Autophagy is a highly conserved process that maintains homeostasis by clearing damaged organelles and long-lived proteins. The consequences of deficiency in autophagy manifest in a variety of pathological states including neurodegenerative diseases, inflammatory disorders, and cancer. Here, we studied the role of autophagy in the homeostatic regulation of innate antiviral defense. Single-stranded RNA viruses are recognized by the members of the RIG-I-like receptors (RLRs) in the cytosol.

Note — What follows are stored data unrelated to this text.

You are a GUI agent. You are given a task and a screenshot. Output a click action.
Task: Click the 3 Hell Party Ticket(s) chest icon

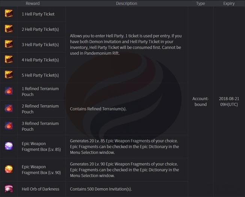click(9, 44)
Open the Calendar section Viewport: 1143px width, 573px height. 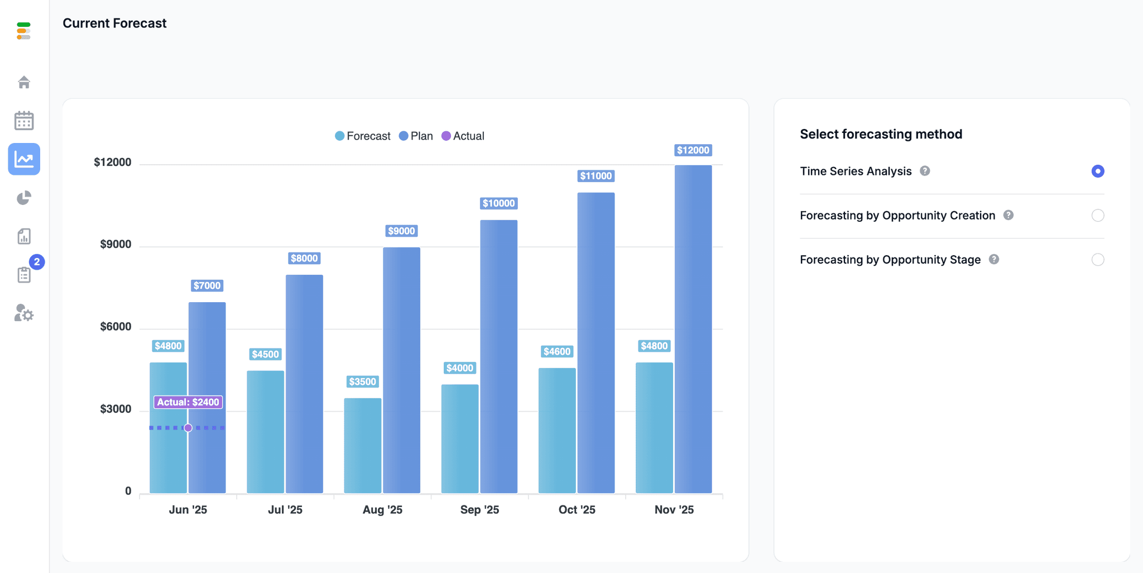pos(24,120)
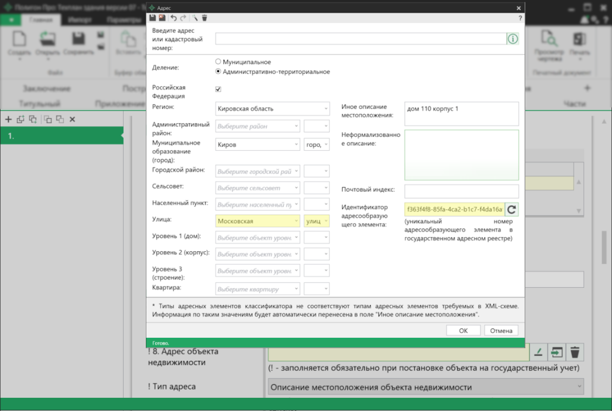Click the help question mark in the dialog

(520, 19)
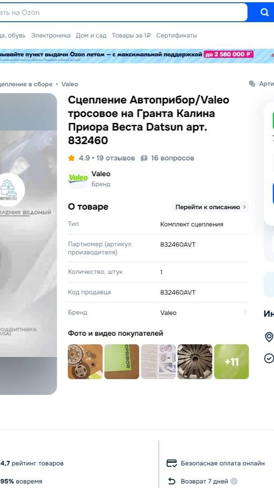
Task: Click the chat icon near Артикул
Action: (252, 84)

RLRs signal through IPS-1, resulting in the production of the key antiviral cytokines, type I IFNs. Autophagy-defective Atg5⁻/⁻ cells exhibited enhanced RLR signaling, increased IFN secretion, and resistance to infection by vesicular stomatitis virus. In the absence of autophagy, cells accumulated dysfunctional mitochondria, as well as mitochondria-associated IPS-1. Reactive oxygen species (ROS) associated with the dysfunctional mitochondria were largely responsible for the enhanced RLR signaling in Atg5⁻/⁻ cells, as antioxidant treatment blocked the excess RLR signaling. In addition, autophagy-independent increase in mitochondrial ROS by treatment of cells with rotenone was sufficient to amplify RLR signaling in WT cells. These data indicate that autophagy contributes to homeostatic regulation of innate antiviral defense through the clearance of dysfunctional mitochondria, and revealed that ROS associated with mitochondria play a key role in potentiating RLR signaling.